The seven NASA transfers under the age limit did not go through a selection process. Some immediately started working for the agency, and others in 1970 after a year of further education. They had not trained for specific MOL missions but had received useful generic training, including jungle and water survival and Scuba school, and helped develop MOL systems. While Slayton warned the MOL transfers that they would probably not fly until the space shuttle around 1980, he did have many duties for them. The first step was selection to a mission support crew. Fullerton served on the support crews for the Apollo 14 and 17 lunar landing missions, Hartsfield and Peterson on that of Apollo 16, and Overmyer on that of Apollo 17, and they performed CAPCOM duties on those missions. Fullerton was also CAPCOM on Apollo 15 and 16. Crippen, Hartsfield and Truly served on the support crews for the Skylab missions, and Bobko, Crippen, Overmyer and Truly served on that of the Apollo-Soyuz Test Project.
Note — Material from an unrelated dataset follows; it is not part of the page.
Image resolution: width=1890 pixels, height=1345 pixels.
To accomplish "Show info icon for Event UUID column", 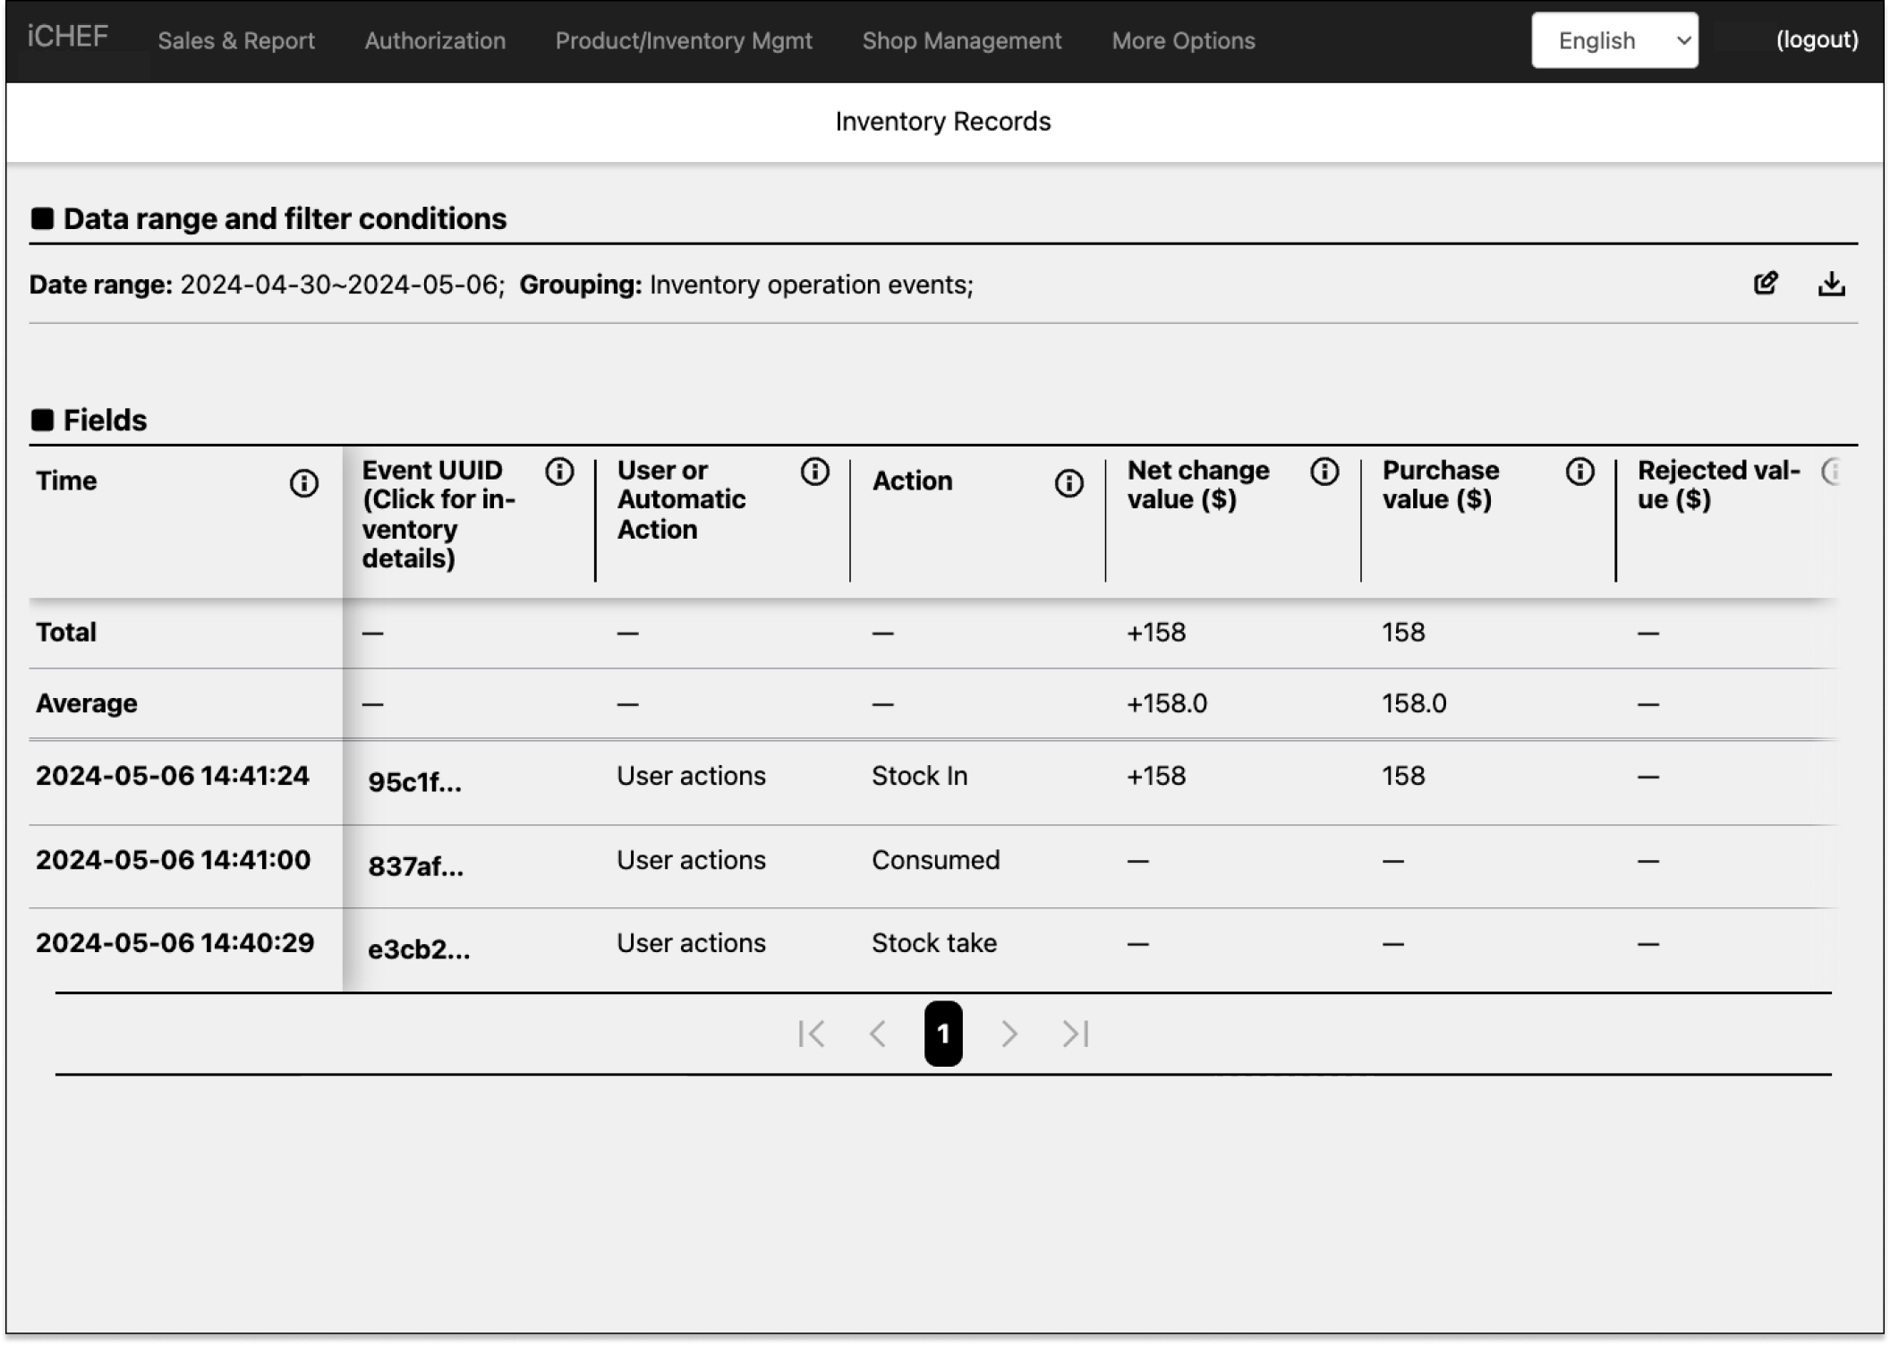I will coord(559,472).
On February 24, 1976, NASA announced the two crews of two astronauts to fly the Approach and Landing Tests in the . In each case, one of the MOL astronauts was paired with an experienced member of NASA Astronaut Group 5. The commander of the first crew was Fred Haise, with Fullerton as pilot, and the second was commanded by Joe Engle, with Truly as pilot. (Note: Engle had never flown in space on a NASA mission, but had received astronaut wings from the USAF after flying the X-15 above the 50 mile limit that the United States uses to determine spaceflight.) By this time, only 31 of the 73 pilot and scientist astronauts selected between 1959 and 1969 remained with NASA, and they would soon be outnumbered by the 35 newcomers selected in 1978.

All seven MOL astronauts flew on the Space Shuttle, starting with Crippen on STS-1, the first mission, in April 1981. The pattern of a senior astronaut flying as command with a member of the seven MOL astronauts as pilot was followed for the first six shuttle missions, after which all members of the group had flown. Although they had trained for Gemini spacecraft in which they would work in pairs, the April 1983 STS-6 mission was the only one in which two of them flew on the same mission. Peterson's extravehicular activity on that mission, the first in the Space Shuttle program, was the only one conducted by a member of the group. All the others would fly at least one more mission, as the mission commander, before they retired. Hartsfield commanded the last mission flown by a member of the group, STS-61A, in October and November 1985. The group flew 17 missions in total.